Mark Whitby writes

Working as Michael Hopkins’ engineer

First published by Architecture Today, June 2023
We were saddened to hear of the passing of distinguished architect Sir Michael Hopkins last weekend. Whitby Wood co-founder Mark Whitby looks back on what it was like to work with Hopkins in the early days of both their careers.

Michael Hopkins was an architect whose life was rooted in technology but whose spectrum evolved to take on the challenge of using craft materials, such as lead, stone, brick, precast concrete and timber, in combination with the steel and glass that were the palette of High Tech. These became the hallmark of Michael’s architecture which, while modern, is contextual, honest and enduring.

Michael was a mature student when he joined the Architectural Association aged 23 having already studied at Bournemouth and worked with Basil Spence and Frederick Gibberd. At the AA he met Patty — his wife and lifelong collaborator — who on graduating, left to set up her own practice, while Michael joined Norman Foster. While working with Foster, the practice won a competition for the Willis Building in Ipswich, which Michael led, setting a new standard for open plan collaborative work space. On leaving in 1976, he joined Patty and they set up Hopkins Architects in their iconic glass and steel home in Hampstead, which Tony Hunt had engineered and they had built themselves.

At this point, working initially for Tony Hunt, I was to collaborate on a number of buildings where I was able to witness the Hopkins’ practice transition from High Tech. From the outset, design was rooted in the tectonics of knitting materials together but initially, practical suggestions to use materials such blockwork for a loading bay, were to be greeted with the suggestion that we “knew little about architecture”. Our highlight was the Patera building system which Michael, John Pringle and I evolved with the client Nigel Dale. A moderate success, one still stands at Hopkin’s office, with another in Docklands that has been moved four times, being dismantled ‘for refurbishment’ only last year.

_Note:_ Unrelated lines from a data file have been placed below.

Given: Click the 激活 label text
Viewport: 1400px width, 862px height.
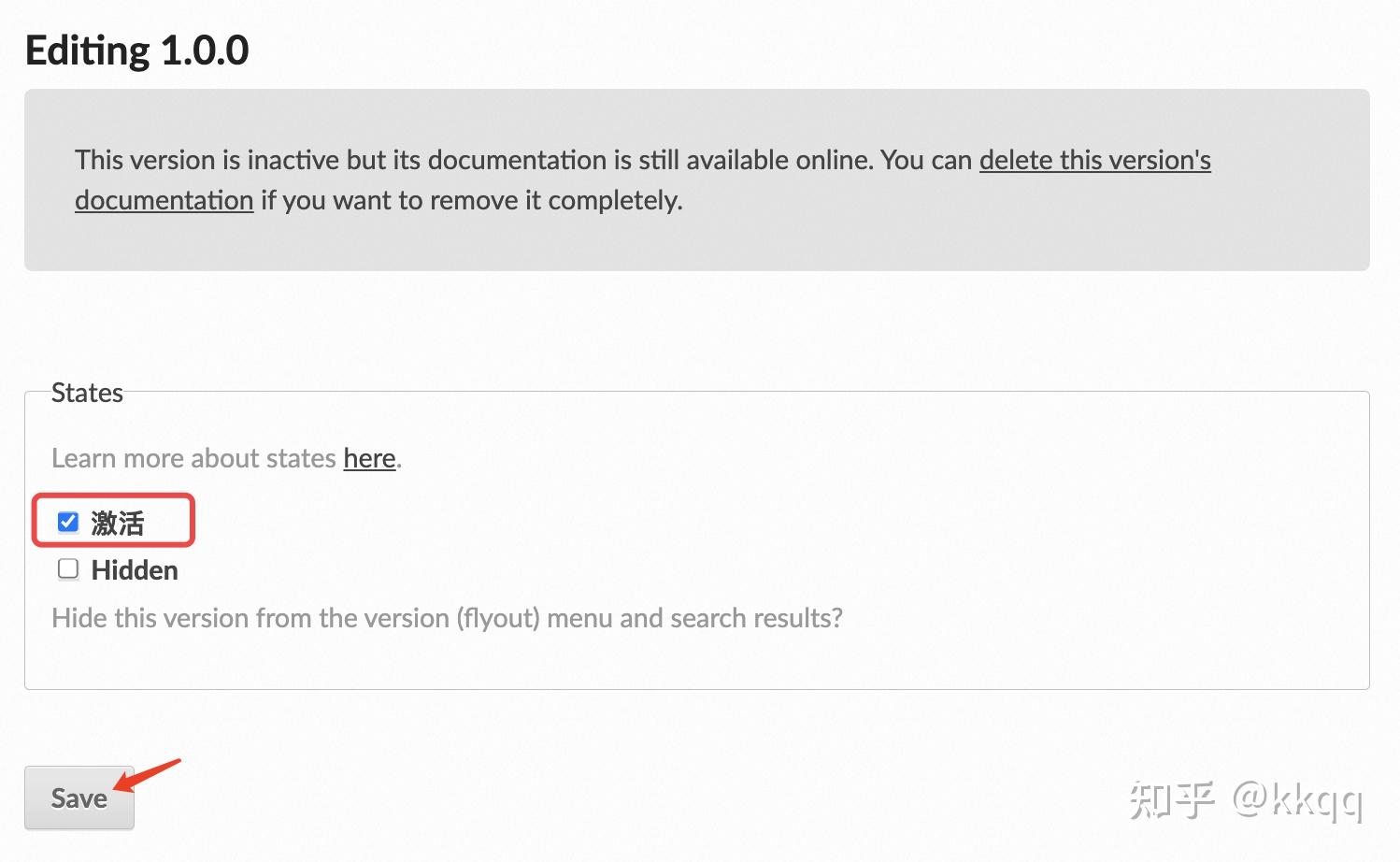Looking at the screenshot, I should 118,523.
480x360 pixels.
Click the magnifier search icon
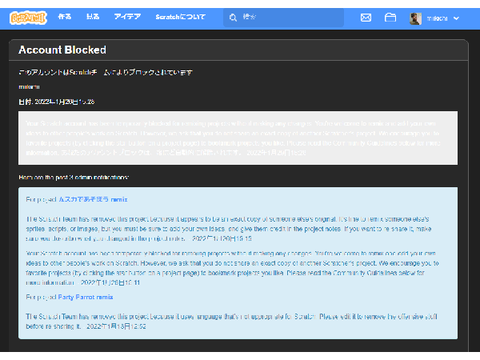[x=233, y=18]
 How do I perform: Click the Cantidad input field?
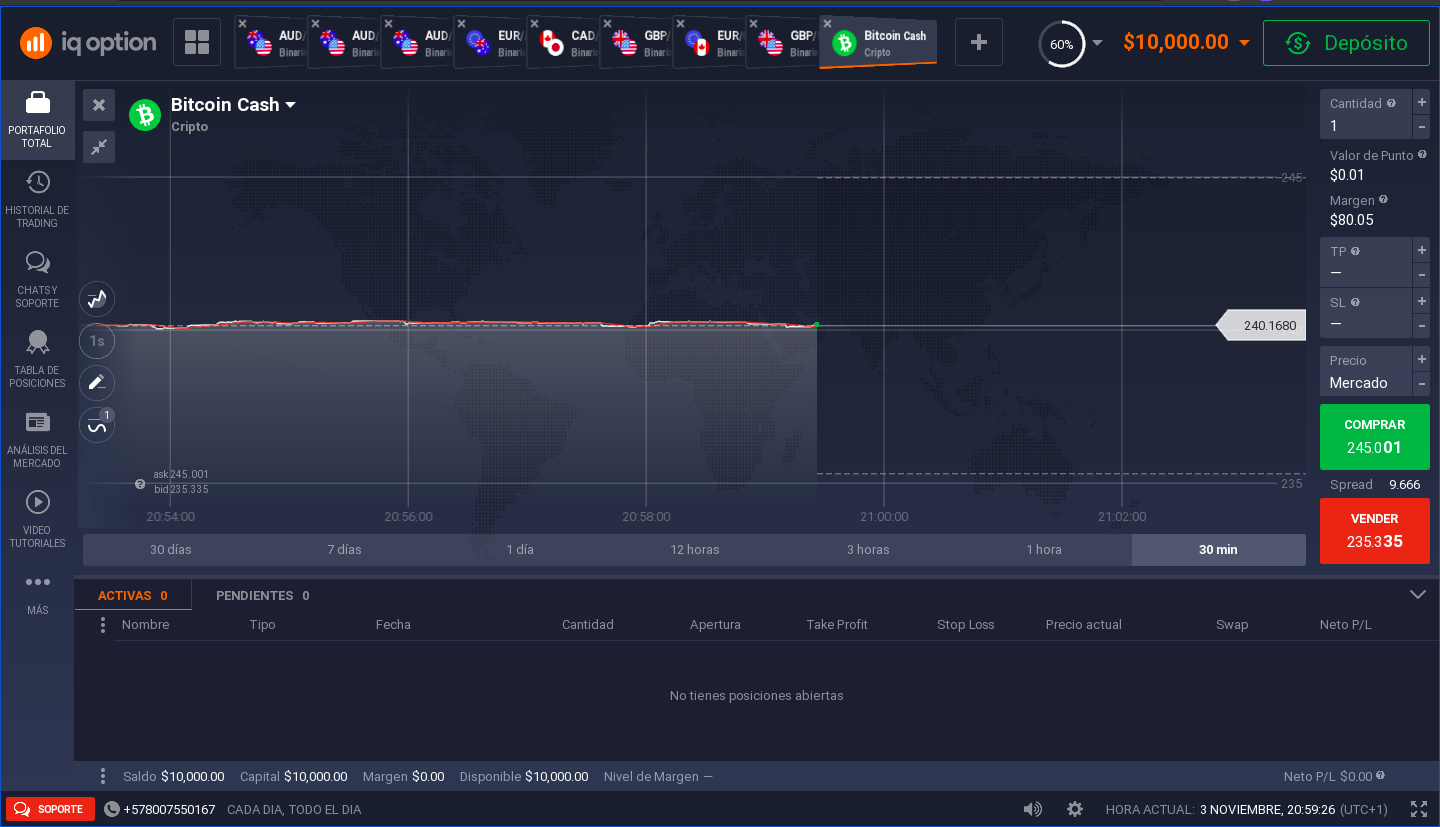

Hopkins went on to win the Schlumberger research facility in Cambridge, which exploited some of the Patera technology, and we were to collaborate again on the David Mellor factory in Hathersage. Built on the site of a gasholder, we reused the foundations, extending them slightly and building a circular, loadbearing stone wall on which the steel roof structure would sit. The wall was essentially brittle and the roof ductile – and the joy was in how we resolved the building’s details. But more notable from Hopkins’ point of view was their development of a prefabricated panellised lead roof.

Simultaneously, Hopkins were shortlisted for the Bracken House competition. When Michael realised that all the other competitors were working with Arup, he asked us [Whitby Bird] to be their engineer. Taking an image of Oriel Chambers in Liverpool, Michael and John challenged us to reinterpret what they believed was a loadbearing steel facade (I was to later discover that the loadbearing steel is in fact in the courtyard). Winning was a breakthrough for Hopkins and we continued with the design, only losing out to Arup when the Financial Times sold the site to Japanese developer Obayashi. Our concept for a cast iron facade was substituted with bronze and red sandstone, and Hopkins’ palette extended even further. Elements later re-emerged in the design of Portcullis House, where — taking a cue from the Old Bailey — the services are routed from the rooftop plant rooms into the floors via the facade.

As engineers, working with the Hopkins’ practice was always challenging. Often one had to accept ‘one’s place’, which was never easy. This came to a climax when I was asked by the Architectural Review to write a review of the of Glyndebourne Opera House in which I questioned the structural logic of a detail. This wasn’t at all appreciated. As a result, the practice only worked with Michael once more, on The Forum in Norwich where I had a back seat. Here Mike Crane, my fellow director, recalls how, with the contractor pressing for design information, Michael came up with a fresh design. When Mike made the point that we had just issued construction drawings, Michael simply replied, “The building will be here a lot longer than you”.

The client paid our additional fees.